又、大変親切な方で、色々と世話をして頂きました。
なかでも、昭和三十九年私がはじめてヨーロッパへ行った時、パリ在住で画の勉強をされていた従兄弟の中川藤次郎さんに連絡を取って下さり、大変助った思い出があります。
当時は今のように一寸電話でといった簡便さはなく、こと細かに手紙で連絡を取ってもらいました。
又今のように海外旅行が当り前の時代ではなくヨーロッパなんて二度と来れないという気持ちでしたので一国一週間合計七週間位旅をしたのですがグループのみで交通会社の人がつくこともなく、そんな際に現地におられる日本の方に案内してもらえたのは、本当に嬉しいことでした。
その時、世界の切手博覧会が行われており、十点ほど買ったのですが、その夫々の切手の説明を中川さんが書いて下さいました。
さすが画家だけあってすべての切手の図柄を紙に書き、その横に説明を書かれたのには驚きました。
中川藤一さんとお顔も似ておられましたが、親切なところも同じだなぁと感心したものでした。
余り良い話ではありませんが、中川さんを思い出す時一番先に頭に浮ぶのは交通事故のことです。
もう二十年も前になりましょうか、私共の会社で古くからつき合いのある協力会社の会合で奥栄会というのがありますが、その総会が太閤園であり、会終了後パーティがありました。
その後私が中川さんを二次会に誘ったのですが、車を持ってきているということで辞退されそのまま別れました。
私は他の人と飲みに行き夜遅く帰宅しました。
所が翌朝新聞を見てびっくり、何と中川さんが出入橋の踏切りで阪神電車の終電車にぶつけて重傷を負ったと書かれているではありませんか。
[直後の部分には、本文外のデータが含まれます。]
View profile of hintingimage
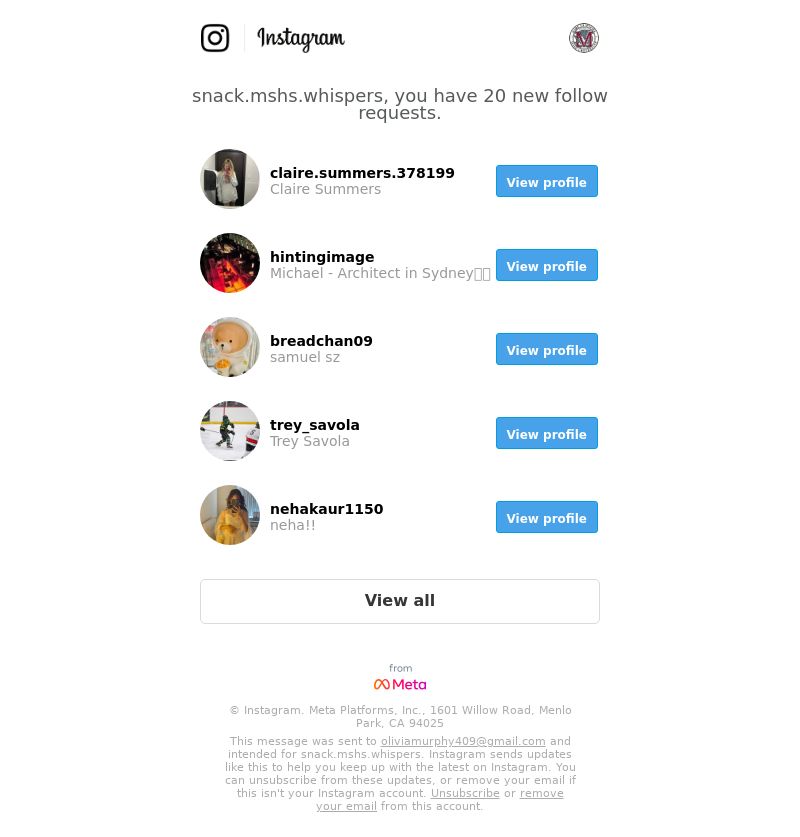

早速調査して新歌舞伎座裏の灰田病院(灰田勝彦さんのお兄さん)へかけつけました。
ぐるぐると包帯を巻かれてはいましたが、命には別条なく思ったよりお元気で安心しました。
私はてっきり飲酒運転だと思い自分の方を断りながら一体誰と飲みに行ったのかと詰った所、あんまに行っておったのだとの答。
まぁそれにしても鉄の塊のような電車にぶつけておいて、この程度の怪我とは余程いのち運の強い人だと思ったのですが、そんな中川さんがこうも簡単に逝ってしまわれるなんて神様はどんなお考えなのでしょうか。
今思うだに残念としかいいようがありません。
中川さん、どうか安らかにお眠り下さい。